“Your father is alive and is now a colonel,” said the captain, “but is no doubt under the impression that you were drowned, as nothing was heard of the ship you were in after she was seen at the Mauritius.”

I was delighted to hear this news, and a great longing now came over me to see my father and to again join civilisation. I told the captain what my wishes were, but that I had no money and did not know how I was to get to India, or to England; nor did I know whether my uncle was alive, and whether I ought now to go to England. I was quite able to take care of myself if alone in the African bush, or on the plains, though enemies of various kinds might be around me; but I felt I should be powerless among white men, whom, from my experience of the sailors in the former ship, I had found very stupid and suspicious.

The captain told me he would take me to Simon’s Town at the Cape, and see what could be done about communicating with my friends.

It took, in those days, upwards of four months for an answer to a Cape letter to England to be received, and about the same time for a letter sent to India to be answered and received at the Cape. I did not remember my uncle’s address in England, so that it would be impossible to communicate with him; nor did I know in what part of India my father was, but as he was well-known at Delhi, I believed that a letter sent there would be forwarded to him.

On the following day the captain decided to leave Natal and start for the Cape. The wind was in our favour, and we sailed westward, our course carrying us about twenty miles from the coast. I remained on deck watching the old familiar localities and pointing out to the captain the various rivers and headlands. Just before dark we were opposite the rocks where I was wrecked, and the captain took some observations and marked on his map the exact spot.

During the next two or three days I passed an hour or so each day, giving the captain an account of the wreck, and of what occurred afterwards; he wrote down what I told him, and, having made a sort of history of this, he then read it over to me, asking me if it were all correct.

He said, the loss of the ship had caused great excitement in England, he remembered, at the time; but when no news came, and a ship sent from the Cape to search could gain no intelligence, it was concluded that she had gone down in the storm, between the Mauritius and the Cape, and of course it was expected every one had been drowned.

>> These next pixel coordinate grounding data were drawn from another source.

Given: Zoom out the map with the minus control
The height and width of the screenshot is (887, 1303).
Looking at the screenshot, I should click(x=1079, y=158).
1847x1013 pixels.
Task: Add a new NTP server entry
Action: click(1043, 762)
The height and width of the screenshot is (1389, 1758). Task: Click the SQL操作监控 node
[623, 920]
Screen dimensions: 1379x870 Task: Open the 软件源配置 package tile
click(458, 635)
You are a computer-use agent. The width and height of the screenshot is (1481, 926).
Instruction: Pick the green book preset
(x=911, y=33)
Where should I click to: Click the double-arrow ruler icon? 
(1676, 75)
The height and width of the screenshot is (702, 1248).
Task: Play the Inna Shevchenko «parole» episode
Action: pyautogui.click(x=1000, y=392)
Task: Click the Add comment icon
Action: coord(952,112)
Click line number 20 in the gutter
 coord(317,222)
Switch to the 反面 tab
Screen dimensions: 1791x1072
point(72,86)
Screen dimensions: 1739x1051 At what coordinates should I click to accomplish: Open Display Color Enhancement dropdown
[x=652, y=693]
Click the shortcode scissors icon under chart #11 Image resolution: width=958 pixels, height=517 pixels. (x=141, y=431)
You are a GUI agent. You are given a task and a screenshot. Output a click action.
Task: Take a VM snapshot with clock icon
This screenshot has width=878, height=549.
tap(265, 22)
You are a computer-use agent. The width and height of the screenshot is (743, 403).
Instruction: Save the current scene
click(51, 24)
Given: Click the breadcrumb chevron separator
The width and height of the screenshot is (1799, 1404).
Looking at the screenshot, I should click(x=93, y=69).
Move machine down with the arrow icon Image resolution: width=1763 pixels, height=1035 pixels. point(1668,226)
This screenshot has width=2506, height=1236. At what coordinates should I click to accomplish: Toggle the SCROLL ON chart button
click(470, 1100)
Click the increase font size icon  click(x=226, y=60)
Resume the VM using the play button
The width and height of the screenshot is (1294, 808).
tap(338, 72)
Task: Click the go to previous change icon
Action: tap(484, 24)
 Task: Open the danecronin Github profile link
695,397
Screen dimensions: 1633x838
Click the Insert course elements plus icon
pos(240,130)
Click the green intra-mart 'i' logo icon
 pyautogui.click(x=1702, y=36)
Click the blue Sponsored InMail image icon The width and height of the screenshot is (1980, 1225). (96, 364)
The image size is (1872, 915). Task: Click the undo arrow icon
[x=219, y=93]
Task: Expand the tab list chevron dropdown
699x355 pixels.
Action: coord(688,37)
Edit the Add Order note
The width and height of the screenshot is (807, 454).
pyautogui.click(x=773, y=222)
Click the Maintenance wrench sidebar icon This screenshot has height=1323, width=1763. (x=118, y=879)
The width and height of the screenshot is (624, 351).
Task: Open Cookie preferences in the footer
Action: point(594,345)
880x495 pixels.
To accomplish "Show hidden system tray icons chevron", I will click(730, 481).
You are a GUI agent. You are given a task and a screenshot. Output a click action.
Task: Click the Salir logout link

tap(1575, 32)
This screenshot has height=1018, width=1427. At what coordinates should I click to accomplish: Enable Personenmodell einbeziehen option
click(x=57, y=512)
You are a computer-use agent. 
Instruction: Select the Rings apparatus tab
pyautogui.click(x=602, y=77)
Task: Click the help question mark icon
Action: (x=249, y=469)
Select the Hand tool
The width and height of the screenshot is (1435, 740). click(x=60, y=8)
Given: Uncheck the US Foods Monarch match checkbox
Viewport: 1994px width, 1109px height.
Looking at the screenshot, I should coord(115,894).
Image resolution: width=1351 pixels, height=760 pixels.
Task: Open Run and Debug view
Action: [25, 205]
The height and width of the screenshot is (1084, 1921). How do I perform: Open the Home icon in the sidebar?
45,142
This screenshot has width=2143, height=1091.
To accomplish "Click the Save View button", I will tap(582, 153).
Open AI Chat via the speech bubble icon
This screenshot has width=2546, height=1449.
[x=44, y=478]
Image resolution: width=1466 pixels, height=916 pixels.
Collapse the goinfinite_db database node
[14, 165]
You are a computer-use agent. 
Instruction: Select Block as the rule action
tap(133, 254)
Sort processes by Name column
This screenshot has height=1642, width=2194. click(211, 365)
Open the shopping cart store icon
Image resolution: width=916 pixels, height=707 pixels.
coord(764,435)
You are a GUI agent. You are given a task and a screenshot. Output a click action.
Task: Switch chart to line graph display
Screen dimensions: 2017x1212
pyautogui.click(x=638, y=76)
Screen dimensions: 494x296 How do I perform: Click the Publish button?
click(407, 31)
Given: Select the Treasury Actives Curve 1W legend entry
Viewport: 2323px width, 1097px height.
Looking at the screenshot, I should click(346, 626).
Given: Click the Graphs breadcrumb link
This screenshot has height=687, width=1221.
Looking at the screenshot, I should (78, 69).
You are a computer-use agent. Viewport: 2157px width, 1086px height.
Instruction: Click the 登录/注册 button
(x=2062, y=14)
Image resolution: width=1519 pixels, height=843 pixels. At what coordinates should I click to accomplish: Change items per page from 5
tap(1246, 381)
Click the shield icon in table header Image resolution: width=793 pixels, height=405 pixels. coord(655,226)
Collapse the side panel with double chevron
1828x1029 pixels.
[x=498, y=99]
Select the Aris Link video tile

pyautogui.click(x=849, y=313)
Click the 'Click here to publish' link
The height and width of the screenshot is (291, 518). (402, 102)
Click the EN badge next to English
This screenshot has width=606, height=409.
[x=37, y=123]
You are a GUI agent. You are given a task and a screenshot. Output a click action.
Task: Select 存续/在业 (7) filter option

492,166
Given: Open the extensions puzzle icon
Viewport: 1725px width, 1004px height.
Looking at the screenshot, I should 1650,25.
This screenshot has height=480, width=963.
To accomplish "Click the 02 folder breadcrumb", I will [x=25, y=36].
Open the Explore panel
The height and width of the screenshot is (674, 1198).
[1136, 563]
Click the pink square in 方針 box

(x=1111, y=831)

We had a fair wind all the way down to Simon’s Bay, and accomplished the voyage in six days. As soon as we had anchored, the captain went on shore to visit the admiral, and I was left on the ship. In about an hour one of the officers came to me and said a signal had been sent from the admiral to say that I was to go on shore to the admiral’s house. A boat was provided, and I was soon pulled on shore.

Although I had led the life of a savage since my shipwreck, and had gained no experience of what is called polite society, yet the dangers through which I had passed had given me self-dependence; and the calm, dignified behaviour of the chiefs, both among the Zulus and the Umzimvubus, had given me an insight into the proper way of conducting myself. When, then, I was taken by the captain before the admiral I was not flurried as some youngsters might have been, but very cool and calm. The admiral examined me critically, and then said—

“You have had some strange adventures up the country.”